There is hope, though, that more — much more — will be coming soon.
“It looks like we will have some opportunities with the old Albany Heights building,” Taylor said. “There are two developers I know of who are very interested in that building. They’re talking about some exciting things, like retail on the ground floor, hotel space on some of the intermediate floors and some condos.
“Bob Brooks is looking at bringing a restaurant and office space to the old Exchange Building; there’s interest in the (Holman) Mule Barn, and there’s a development coming to the sand dunes area that will fall within the TAD. And I could sell the old Heritage House property right now, but we have to hold off until we’re certain what we’ll do with the multimodal (transportation) site. Something may happen with the (city-financed) Job-Creation Fund sooner, but we’re about a year or so away from some really big things.”

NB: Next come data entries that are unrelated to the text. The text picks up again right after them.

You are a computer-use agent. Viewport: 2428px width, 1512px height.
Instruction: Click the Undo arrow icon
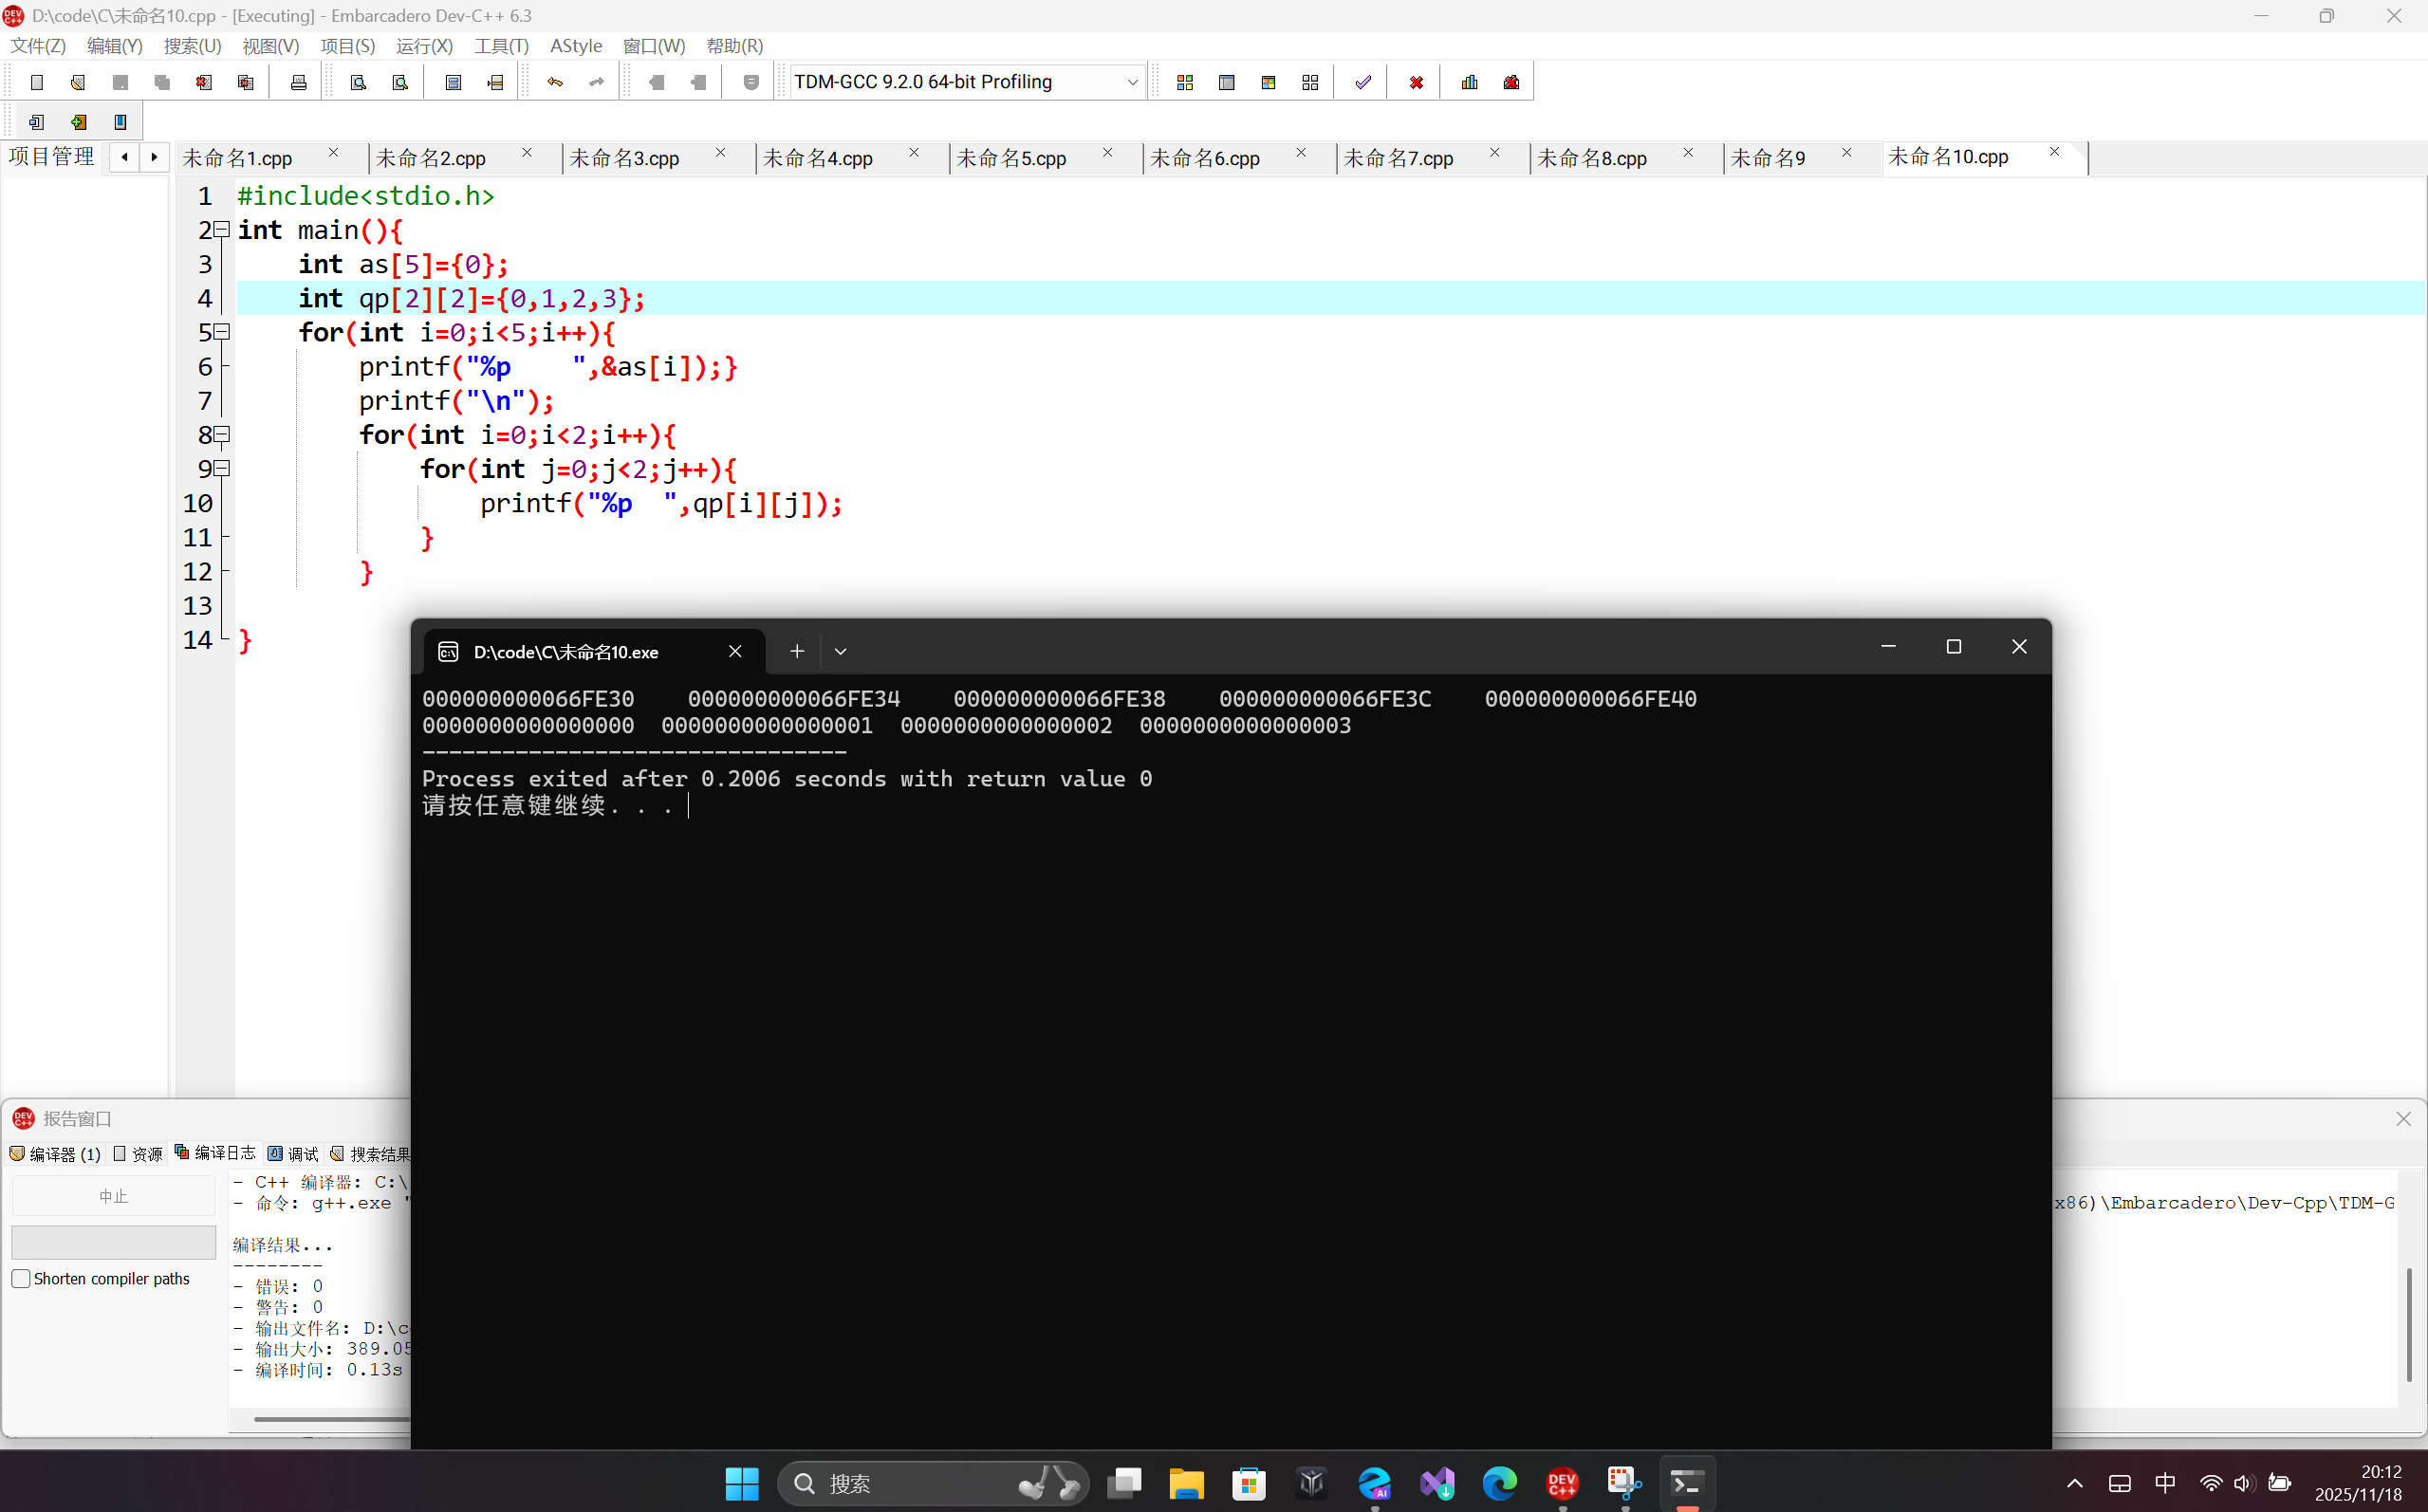click(555, 82)
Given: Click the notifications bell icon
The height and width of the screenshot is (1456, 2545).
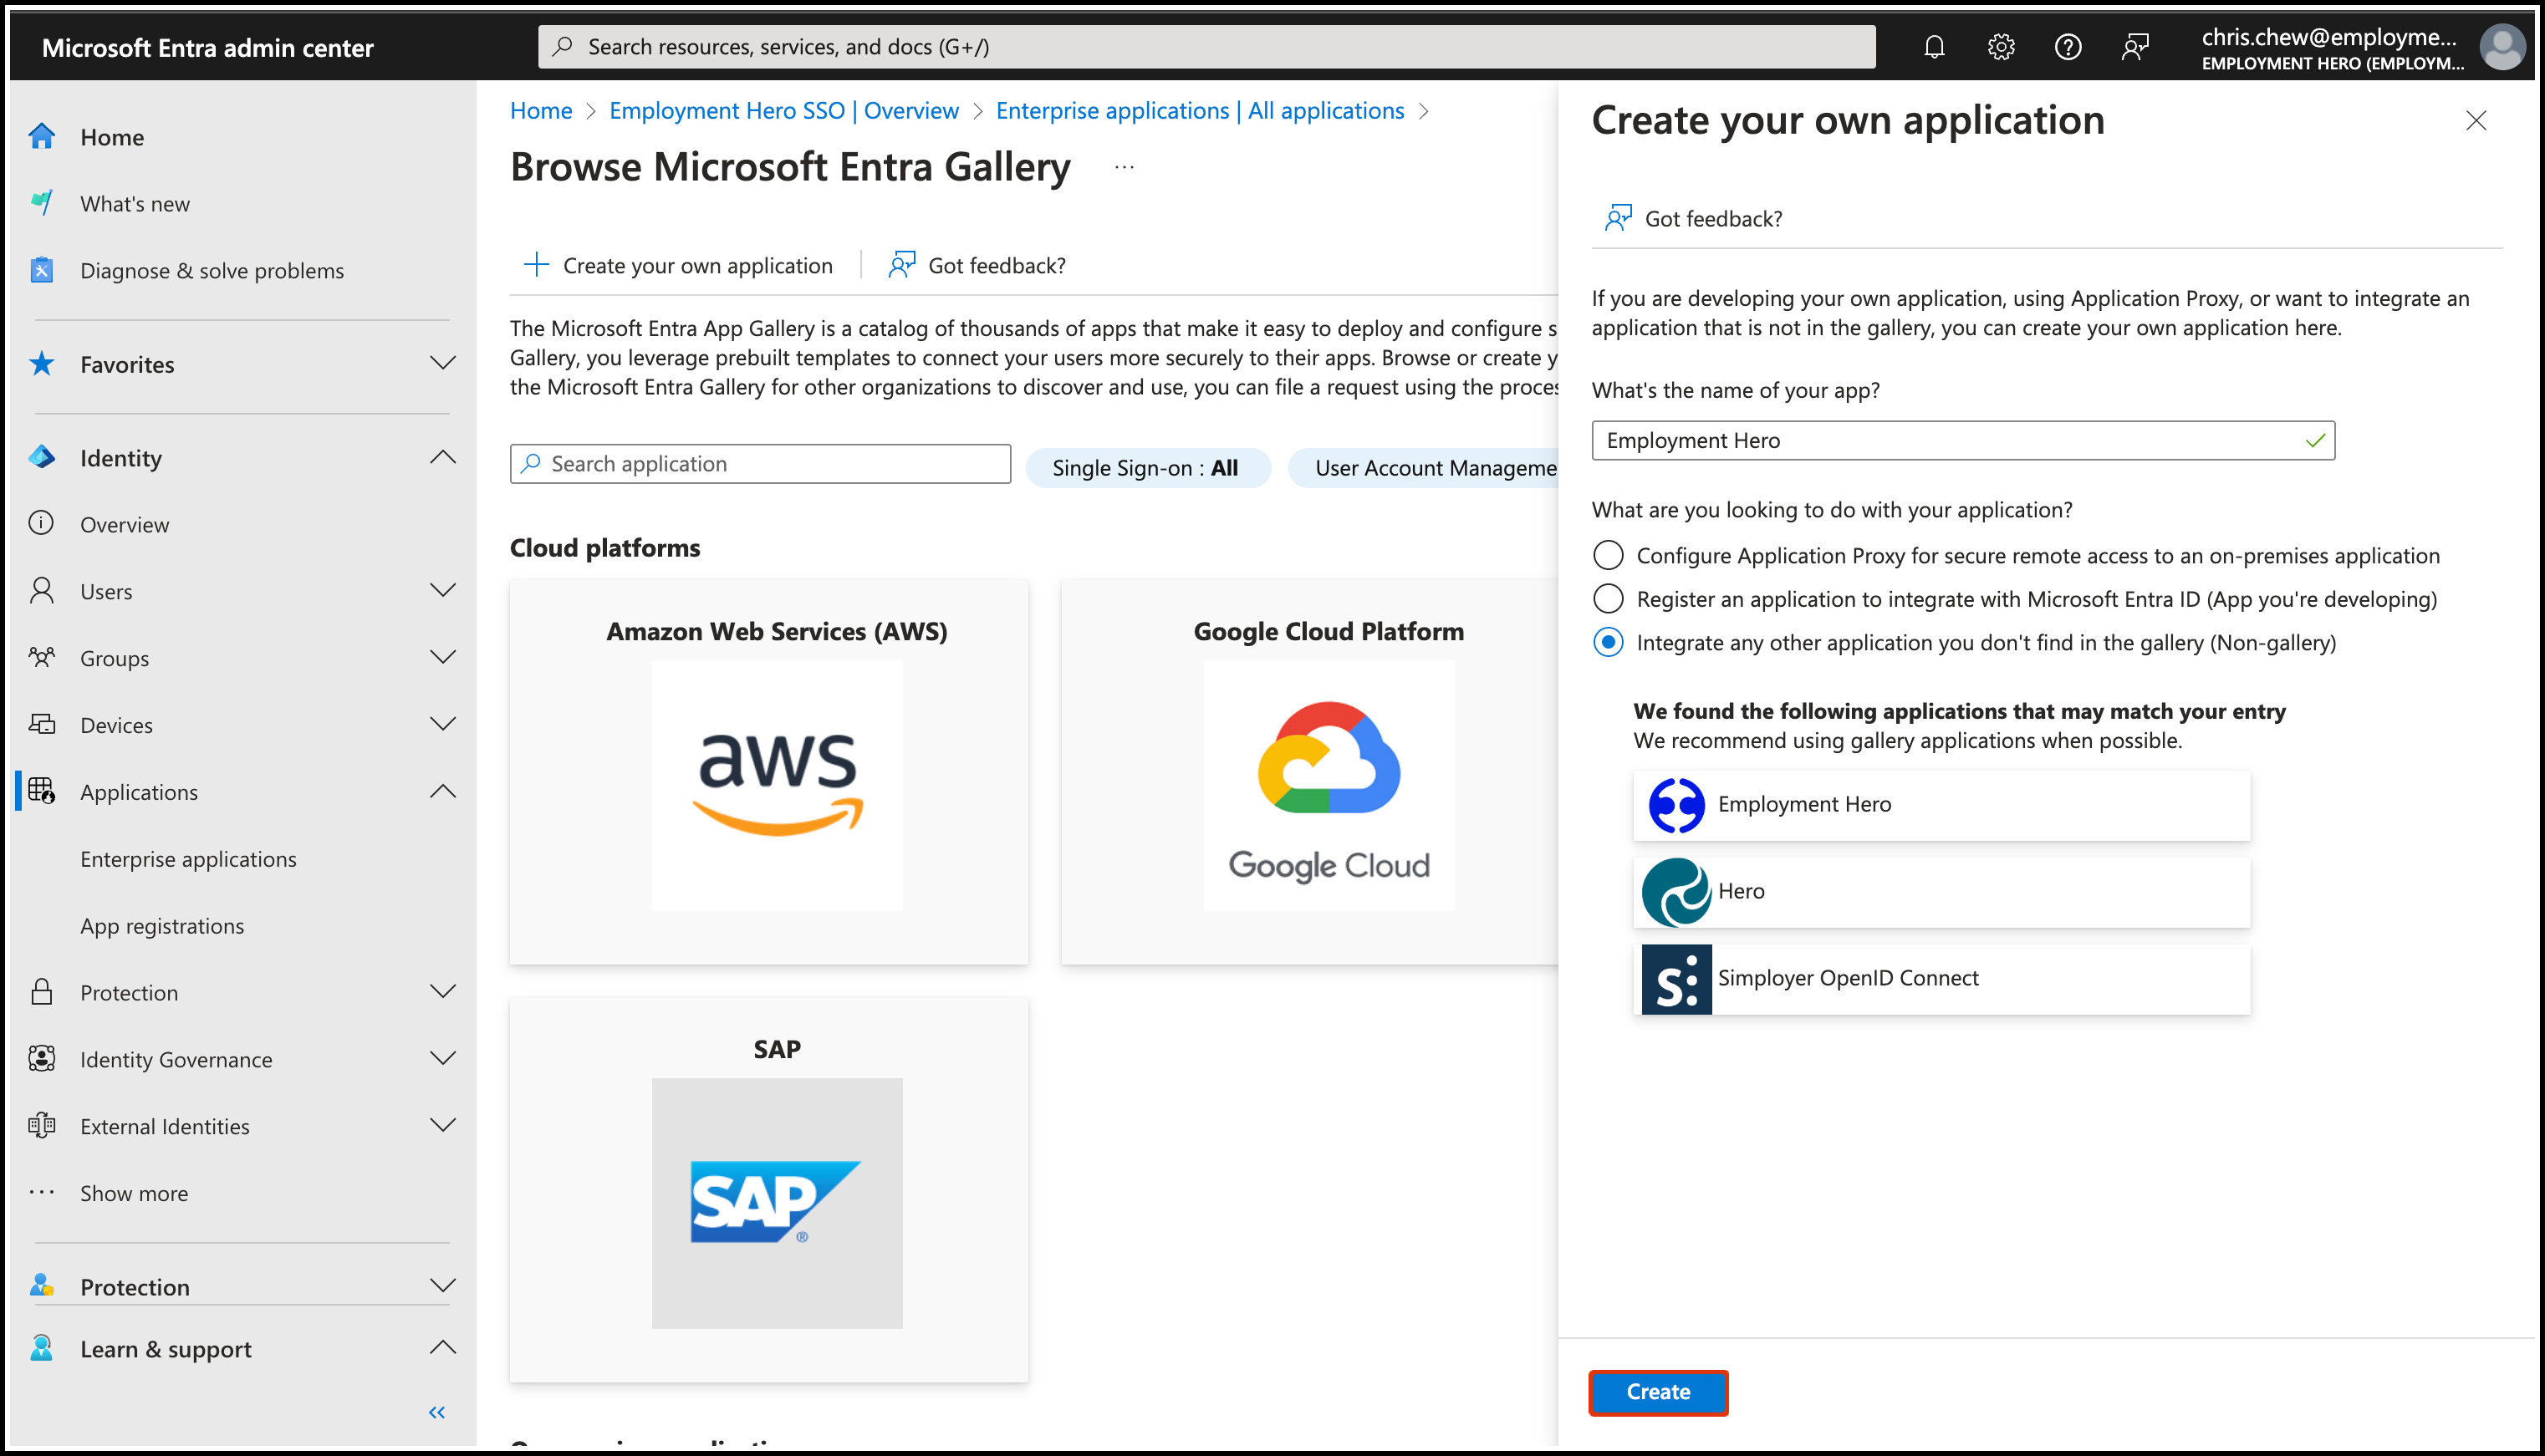Looking at the screenshot, I should click(x=1933, y=47).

Blair, too, says the downtown district could be getting an infusion of new tax money soon.
“A Dollar General and Waffle House are coming downtown, and we’re working on a master plan that will incorporate a new hotel into the district,” the downtown manager said. “We also opened up a prime retail spot and got rid of an eyesore with the demolition of the old China Palace restaurant (at Radium Springs Road and U.S. 82). There are some good things happening downtown, the kinds of things that can make the bond issuance a smart move.”
Taylor said he understands concerns expressed by taxpayers over the risk of financing projects based on projected future tax revenues. But he’s not apologizing for championing the TAD.
“If we don’t do anything, we’ll never have anything,” the city manager said. “There is a certain level of risk involved, but there are also opportunities to see significant development. Our only alternative was to do nothing.”